• _Task to carry out_
Reproduce word for word the part of the blog post below that opens with "I want to continue" and closes with "it. I HATE me.".

• _Text section_
= = = = = = =
Maybe that's why he and mom has been so against me going for camps and going out with friends. And the rule of having no boyfriend. But I still find it sad.
Because I can't get angry at them at all. I find no reason to get all worked up about it. But really, having no social life? I do not plan on that happening.
But the way my dad explained it all to me; he sounds like he's disappointed in me or something. Like he never wanted me to turn out this way. He kept comparing me to Kak Dila, and how she is still continuing her studies from jc to NTU to nus and university of london.
I wanted to finish this diploma, and that's it. Go get work and settle down maybe. Or maybe go see the world for a bit then settle down here. But he wants me to continue studying, and in a maybe different course or more.
I want to continue studying in animation. But slowly I'm realising that maybe Dad is right. That maybe I should get another degree. That degree would be my backup instead. But the time taken to get that degree, and the money, and all the effort I need to do well in it... I think I'm slowly getting mindfucked.
I don't know what to do. Somebody save me.
I really really want to talk this out with someone. And discussing my future. Or our futures. I really really need this someone right now. I want someone to just come here and save me; I want someone who can just come and comfort me.
I really am a selfish bitch. I hate me. I always talk about myself, I don't seem to care what others think about me, I really don't know what I should do to change this. I am so weak.
Fuck it. I HATE me.
I am not writing all this down in my blog to expect any sympathy or anything along those lines from readers. Though I doubt I have any readers at all anyway. I just needed to get this off my chest.
Too much expectations. I am really really exhausted now. And yet I am not sleepy.
And still not one word from him.
Maybe that's why I feel so down.
I miss you Mohammad Hafiz. I want to talk to you but ure not replying. Talk to me if there's anything. Anything at all. I may not be able to help but I can and will be here for you you know.
= = = = = = =
• _Recorded data_
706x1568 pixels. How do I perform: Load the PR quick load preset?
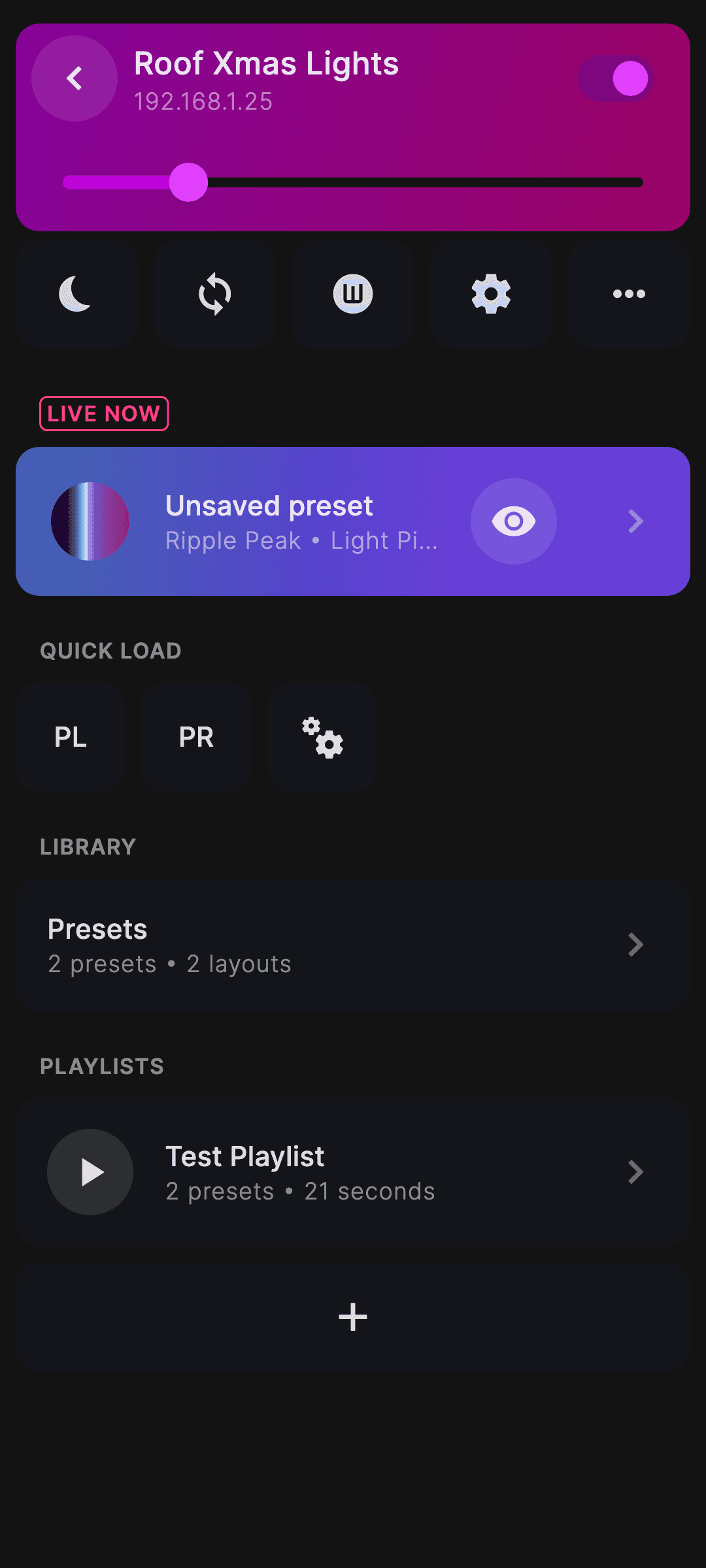click(x=196, y=738)
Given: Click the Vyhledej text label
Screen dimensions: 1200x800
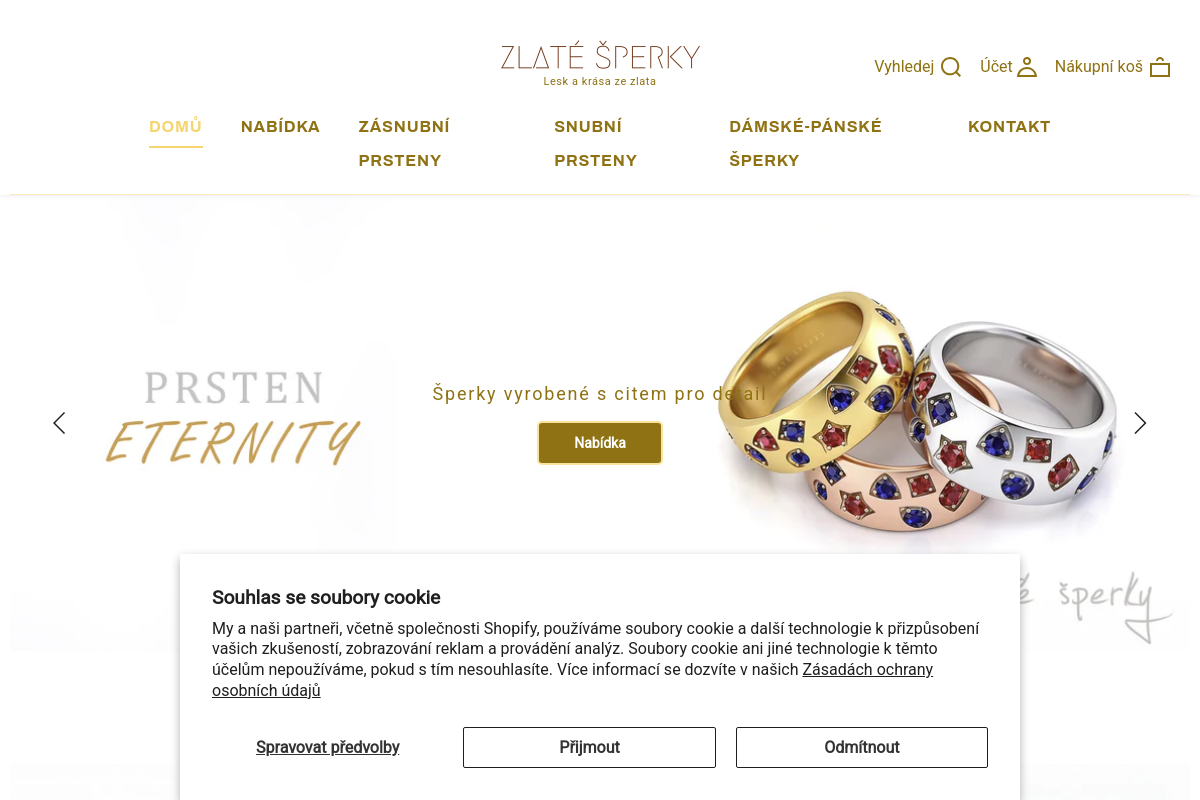Looking at the screenshot, I should point(905,66).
= = = = = = =
• _Expected answer_
I want to continue studying in animation. But slowly I'm realising that maybe Dad is right. That maybe I should get another degree. That degree would be my backup instead. But the time taken to get that degree, and the money, and all the effort I need to do well in it... I think I'm slowly getting mindfucked.
I don't know what to do. Somebody save me.
I really really want to talk this out with someone. And discussing my future. Or our futures. I really really need this someone right now. I want someone to just come here and save me; I want someone who can just come and comfort me.
I really am a selfish bitch. I hate me. I always talk about myself, I don't seem to care what others think about me, I really don't know what I should do to change this. I am so weak.
Fuck it. I HATE me.